"Desde que comecei a vir aqui, já posso comprar iogurtes e papas"

Uma mulher vai directa ao balcão com uma criança ao colo e outras duas à frente, a andar pelo próprio pé. Não olha para os homens que entraram sozinhos e se sentaram à mesa com um tabuleiro azul ou vermelho e que agora comem, em silêncio, pão fresco, sopa de legumes, arroz de lulas.

Se pudesse, não vinha à cantina social do Lar Sant"Ana, a única que existe em Matosinhos. O filho mais velho também não. Está com dez anos, já percebe o que significa entrar aqui com sacos cheios de recipientes vazios. Ainda há pouco viu um colega de escola. "Que vergonha", disse à mãe.

Enquanto o marido trabalhou, Cláudia Silva não precisou de apoio alimentar. O serralheiro ganhava uns mil euros por mês. Quando ele ficou desempregado, estava ela em casa. Vivem com 398 euros de subsídio de desemprego e 105 de abono. O que lhes vale é só pagar 25 euros de renda à câmara.

Nos primeiros tempos, só contava com os cabazes de uma confraria cristã e os sacos de carne da sogra. Não lhe parecia tão complicado saciar toda a gente quando dava peito ao mais pequeno, agora com um ano. De repente, três miúdos a pedir comida que ela não conseguia comprar. "Desde que comecei a vir aqui, há três meses, já posso comprar iogurtes e papas", revela.

A família de Cláudia não conta para a estatística da emergência alimentar. Esta cantina social nem sequer faz parte do programa nacional. Era uma das 60 que já antes tinham protocolo com o Instituto de Segurança Social. E excede em muito o número de refeições convencionadas.

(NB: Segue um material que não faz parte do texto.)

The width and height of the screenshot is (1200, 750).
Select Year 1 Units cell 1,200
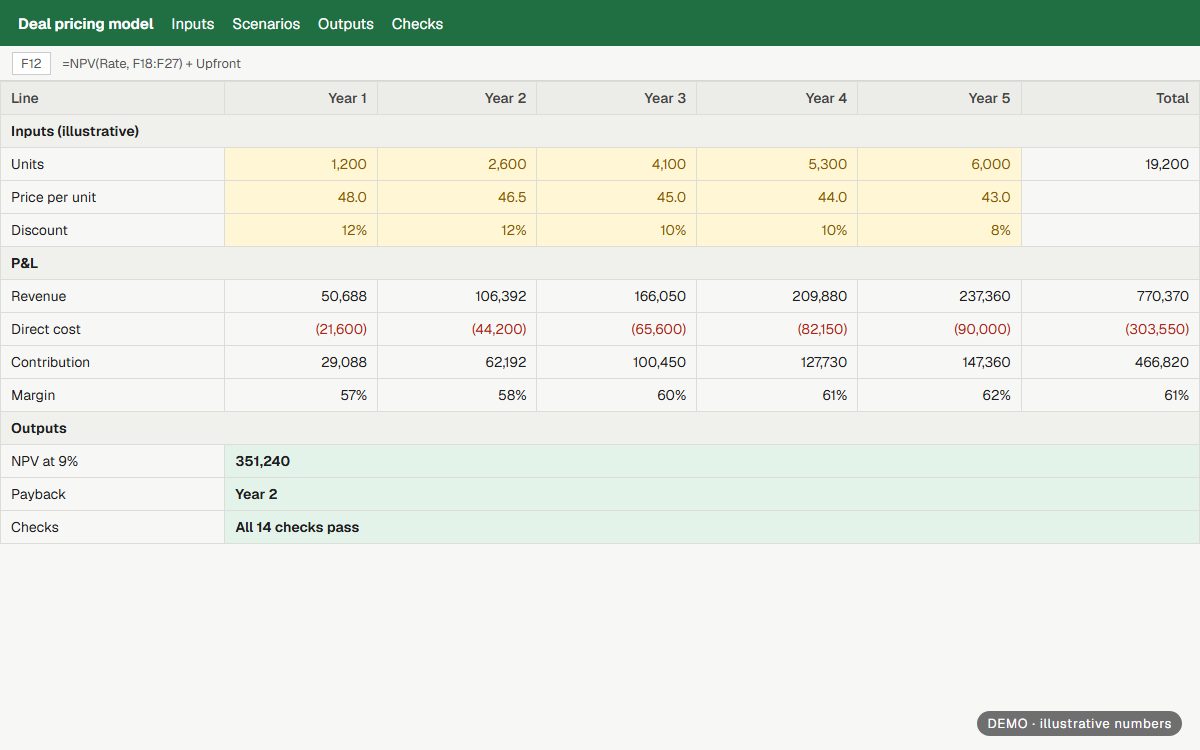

O Lar Sant"Ana serve refeições a pessoas carenciadas há 80 anos. O protocolo com o Estado, lembra o presidente da instituição particular de solidariedade social, António Pedro Correia, contempla 25 pessoas. Desde 2011, muitas outras bateram à porta.

Servindo-se de recursos de outras valências, decidiram instituir dois turnos nesta sala de paredes revestidas a azulejo branco. Entre as 12h e as 13h, entrariam os "oficiais". Entre as 13h e as 14h, os que aguardam vaga. Agora, servem 56 num turno e 73 noutro.

Por vezes, a refeição principal não chega para todos os que se vão somando. "Sopa e pão não negamos a ninguém", diz António Pedro Correia.

Cláudia leva o almoço completo. Lá para as 19h virá buscar pão e sopa para o jantar. "Estou contando que a vida comece a melhorar para deixar de vir aqui", comenta, já com os recipientes cheios arrumados nos sacos. O marido teve uma proposta de trabalho. Brasil, "lá terá de ser".

As famílias com crianças começaram a aparecer no ano passado. Antes, só aqui entravam desempregados com muita idade ou doença mental, alcoolismo ou dependência de drogas ilícitas. Alguns, como Manuel Aguiar, de 40 anos, e a namorada, de 33, recorrem a outros serviços. Neste edifício, distribuição de vestuário e calçado, lavandaria, higiene pessoal, enfermagem, apoio psicossocial.

Manuel está a tentar encontrar uma saída. Andou com a namorada a apanhar morangos na Bélgica. "Tinham dito que pagavam cinco euros por hora e nem isso e ainda queriam que pagássemos renda", conta. Aguentaram-se quatro meses. No centro de emprego, nada encontram agora. Ela encontrou. Dispensaram-na mal perceberam que todos os dias toma metadona, uma droga de substituição da heroína. "Isto é um país pequeno", justifica ele. "Sabe-se tudo." Andam a reduzir a dose. A ideia é deixar as drogas e avançar para a Suíça, onde ele tem um tio. A emigração aparece como último reduto mesmo no último grau do país ou quase.